As pharmaceutical companies have faced more heat for their pricing practices, they’ve found someone else to blame: “middlemen” who extract discounts from drugmakers. But in fact, if it weren’t for middlemen like wholesalers and pharmacy benefit managers, drug prices would be even higher.

When Donald Trump was running for President in 2016, he promised to rein in the high price of prescription drugs. “I’m going to bring down drug prices,” he told Time after he’d won the election. “I don’t like what has happened with drug prices.”
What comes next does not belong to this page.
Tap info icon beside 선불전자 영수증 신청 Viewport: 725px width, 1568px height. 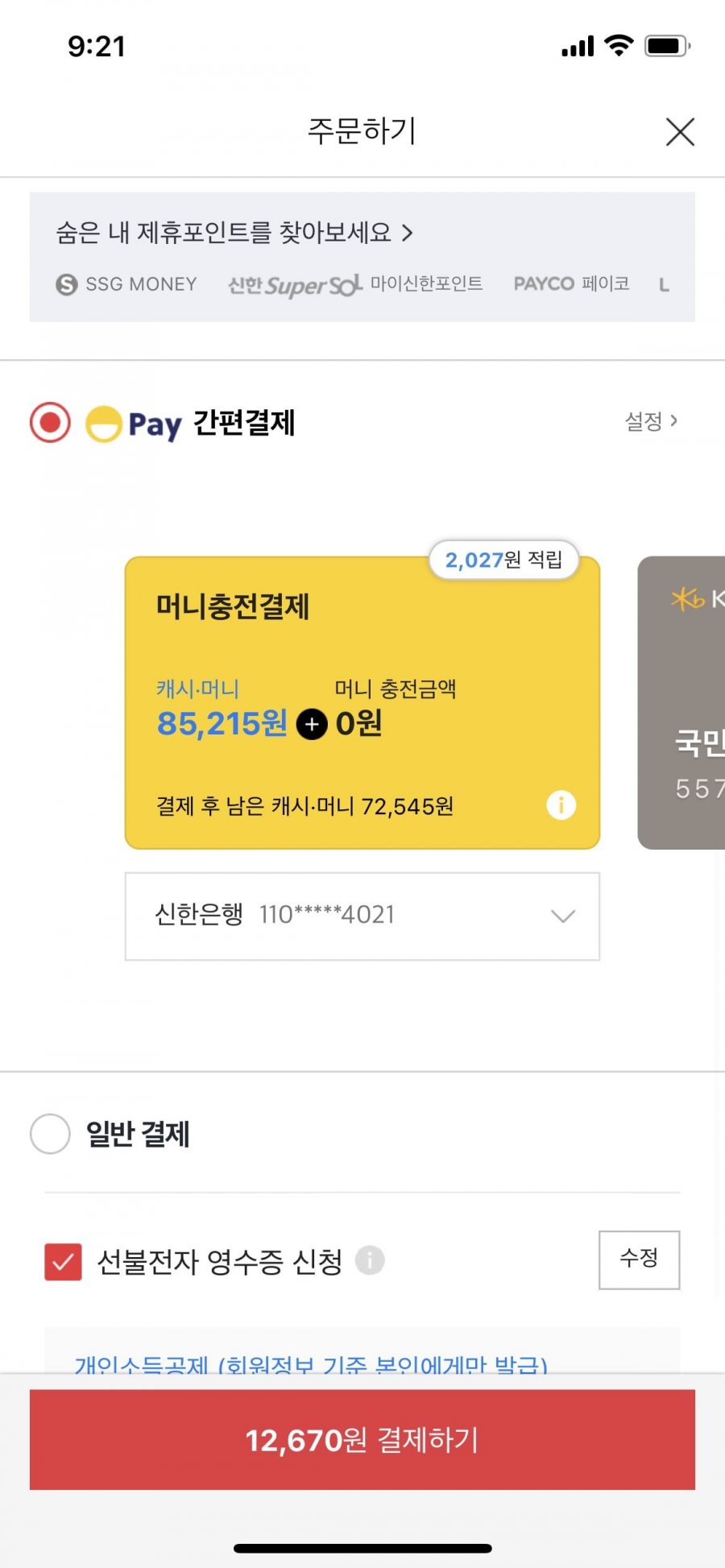click(x=370, y=1260)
The pharmaceutical lobby developed a PR strategy in response to Trump’s promise: blame the middlemen. Pharmaceutical companies, they came to argue, were being forced to charge high prices for their medicines. This was because nefarious middlemen, like pharmacy benefit managers (PBMs), were demanding discounts and rebates from drugmakers. In turn, the drugmakers were “forced” to charge higher prices to maintain their profit margins.
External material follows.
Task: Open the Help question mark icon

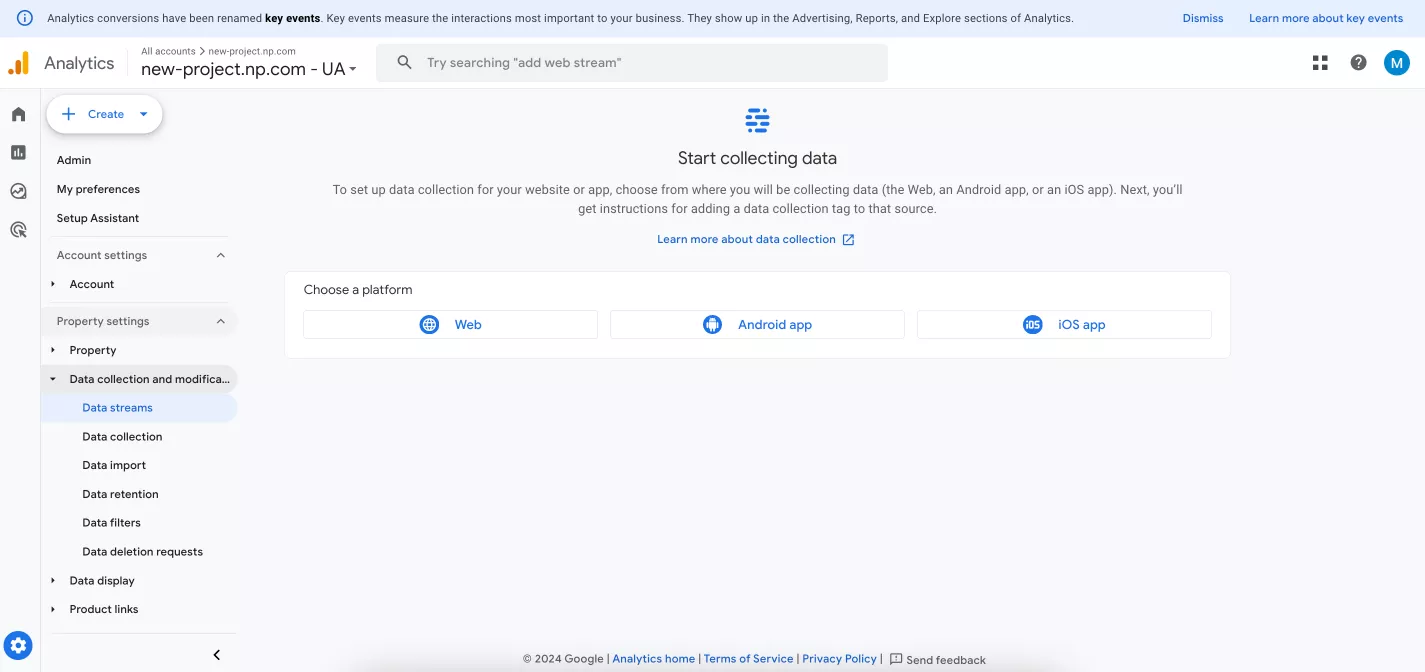Action: click(x=1358, y=63)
To use a technical term, that’s balderdash. Nobody forces drug companies to charge high prices. Patients and consumers and taxpayers are removed from the price of the drugs they consume, and therefore don’t always understand how their insurance premiums and Medicare costs keep rising on account of rising drug prices. As a result, in the absence of competition, manufacturers frequently charge the highest prices they believe they can justify in the court of public opinion.

That’s not to say there aren’t ways to reform the way middlemen work when it comes to prescription drugs. Let me explain.

How the drug supply chain works

The price of a medication that you usually see in the newspaper is what’s called the list price, which is essentially the sticker price for a drug. Almost nobody pays the list price; the list price is kind of like when Delta says the price of a full-fare coach ticket from Atlanta to LaGuardia is $1,000. Nobody cares about that price, because the actual price for a non-refundable economy ticket is more like $250.

Drug companies manufacture their medicines, which are then purchased in bulk by wholesale distributors: a kind of middleman. These wholesalers use their purchasing power to get discounts off the list price, which average around 16 percent, according to the Iqvia Institute. The distributors add value to the consumer, by reducing effective prices in this way. The post-wholesaler price is often called the invoice price.

There are additional steps in the drug supply chain, before medicines get to the consumer. For patients who have prescription drug coverage, their insurance often covers much of the cost of branded medicines, with the patient paying a co-pay. Over time, insurers have developed what are called tiered formularies in which the insurer charges different co-pays depending on the cost-effectiveness of a drug.

For example, let’s say you have high cholesterol and your doctor has prescribed you a cholesterol-lowering drug. If you go with an effective off-patent, generic drug like atorvastatin (formerly Pfizer’s Lipitor), your co-pay might be $0 or $5. Hypothetically, if you use a costly, branded drug like Amgen’s Repatha, you might have a co-pay of $30. In this way, the insurer is hoping to give you an economic incentive to try the inexpensive but effective drug first, before trying the costlier, newer one. Such utilization management leads to lower health insurance premiums for everyone.

Over time, this complex function of drug utilization management has been taken over by another set of middlemen called pharmacy benefit managers, or PBMs. Insurers contract with PBMs, because PBMs have proven more effective than insurers at the complicated task of keeping abreast of all the clinical evidence and pricing data needed to create these tiered formularies. Insurers make more money if (1) their patients are healthy; (2) if their patients who are sick get the medicines they need at the lowest possible price. Hence, nearly all insurers contract with PBMs, because PBMs have proven to be the best at keeping drug prices lower than they otherwise would be.

Put another way: prescription drug prices, insurance premiums, and overall health spending would all be far higher if PBMs weren’t driving more market share to low-cost generic drugs.